Oracle迁移PostgreSQL系性能问题:not in

最近有客户在oracle迁移到Highgo数据库后,有些SQL运行时间timeout而中止,然后应用就开始调中间件的timeout时间如增加socketTimeout或removeAbandonedTimeout, 这是治标不治本的方法,主要是因为SQL时间变长了,查看了SQL 也是个简单的not in( …) 子查询。 这种SQL其实在oracle是有自动优化的,但PG没有, 所以应该是影响PG系的所有DB. 下面我构建个测试环境。

先看Oracle

SQL> create table tobj as select object_id,object_name,object_type,owner from dba_objects;
Table created.


SQL> create table tobj1 as select object_id,object_name,object_type,owner from dba_objects where rownum<=10;
Table created.

SQL> insert into tobj values(null,'anbob','a','b');
1 row created.

SQL>  insert into tobj1 values(null,'anbob','a','b');
1 row created.

SQL> commit;
Commit complete.

SQL> @gts tobj
Gather Table Statistics for table tobj...

PL/SQL procedure successfully completed.

SQL> @gts tobj1
Gather Table Statistics for table tobj1...

PL/SQL procedure successfully completed.

SQL> select * from tobj where object_id not in(select object_id from tobj1);

Note: 这是个not in的子查询,注意这种有个陷阱, not in (子查询中不能有‘null’) ,否则返回空结果,所以上面我在2个表中都insert ‘null‘ 值。

not in (…) 子查询NULL 值陷阱

SQL> select count(*) from tobj;

  COUNT(*)
----------
     73955

SQL> select count(*) from tobj where object_id not in(select object_id from tobj1 ) ;

  COUNT(*)

### 待完成任务
[a] 请根据所给原文回答以下问题：
(i) 应用方最初调大了哪些中间件超时参数？
(ii) 作者说这类not in子查询在哪种数据库中会自动优化？
(iii) 查询显示表tobj共有多少行？
[b] 以下各项说法与所给原文是否相符？请分别答"是"或"否"，并逐字引用原文中起决定作用的文字。
(i) 作者认为调大中间件的超时时间能从根本上解决问题。
(ii) 作者在两张表中都插入了null值。
(iii) 表tobj1取自dba_objects中rownum不超过10的行。

### 数据
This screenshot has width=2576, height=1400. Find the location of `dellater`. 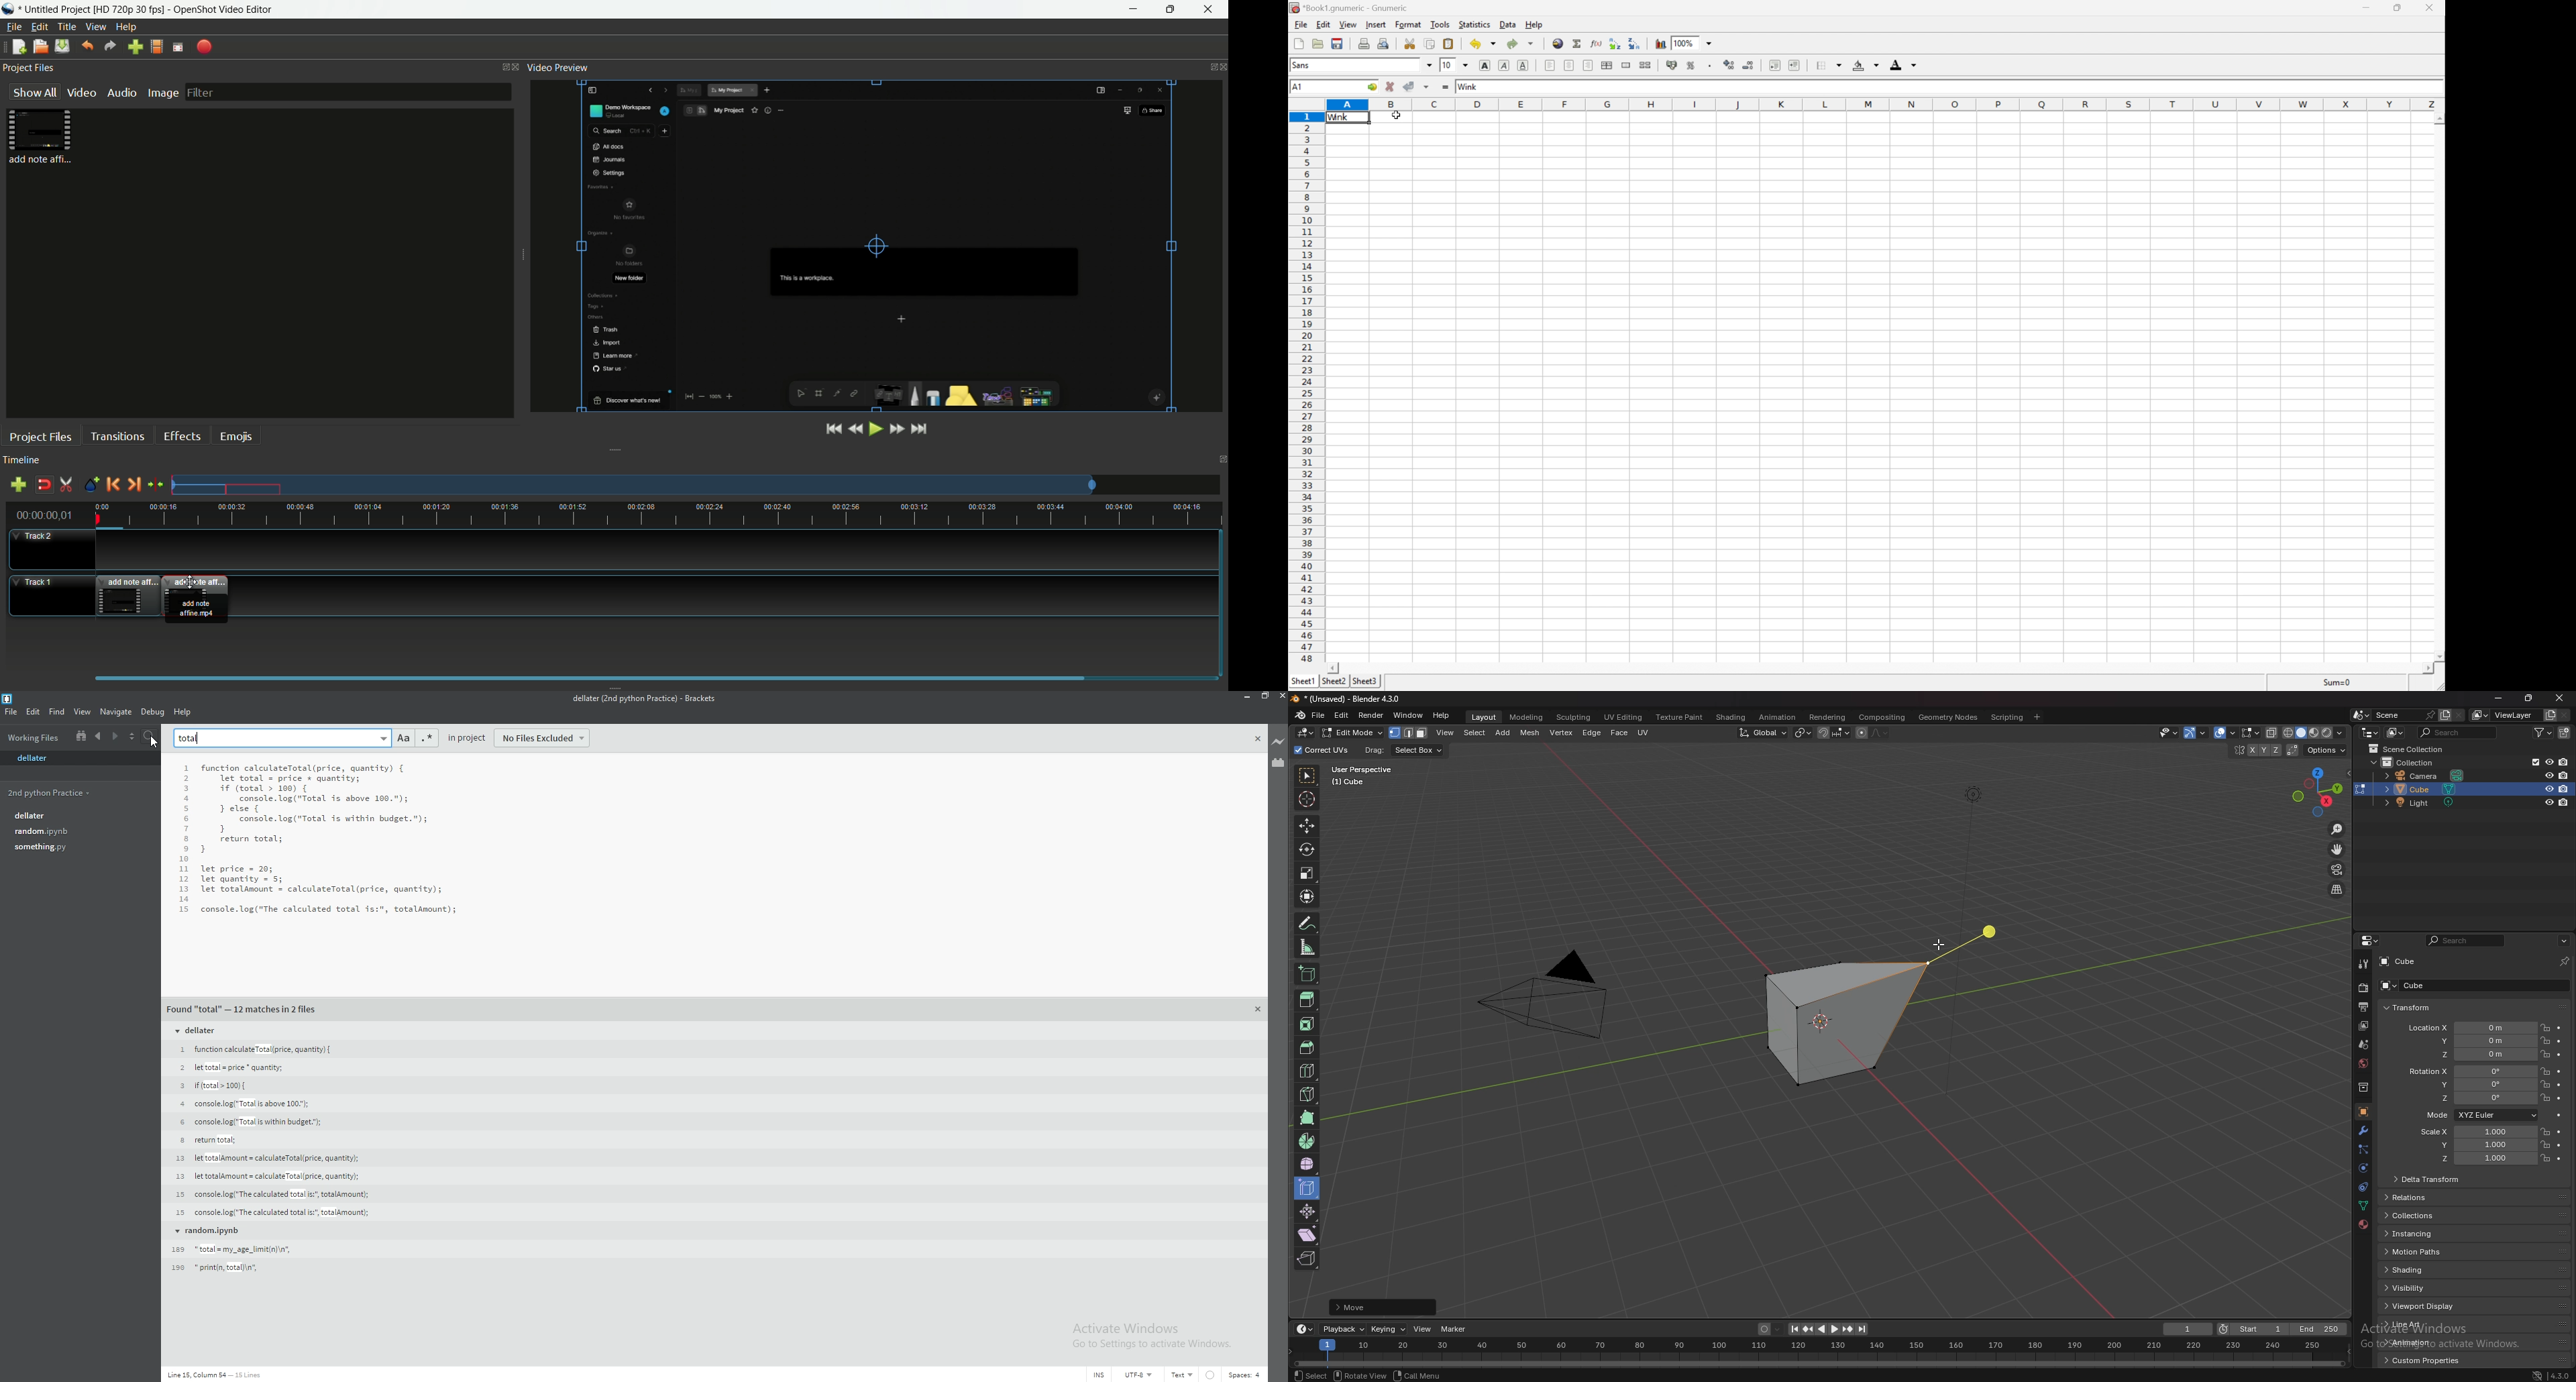

dellater is located at coordinates (38, 759).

### 各题答案
[a]
(i) socketTimeout或removeAbandonedTimeout
(ii) Oracle
(iii) 73955

[b]
(i) 否："这是治标不治本的方法"
(ii) 是："所以上面我在2个表中都insert ‘null‘ 值"
(iii) 是："where rownum<=10"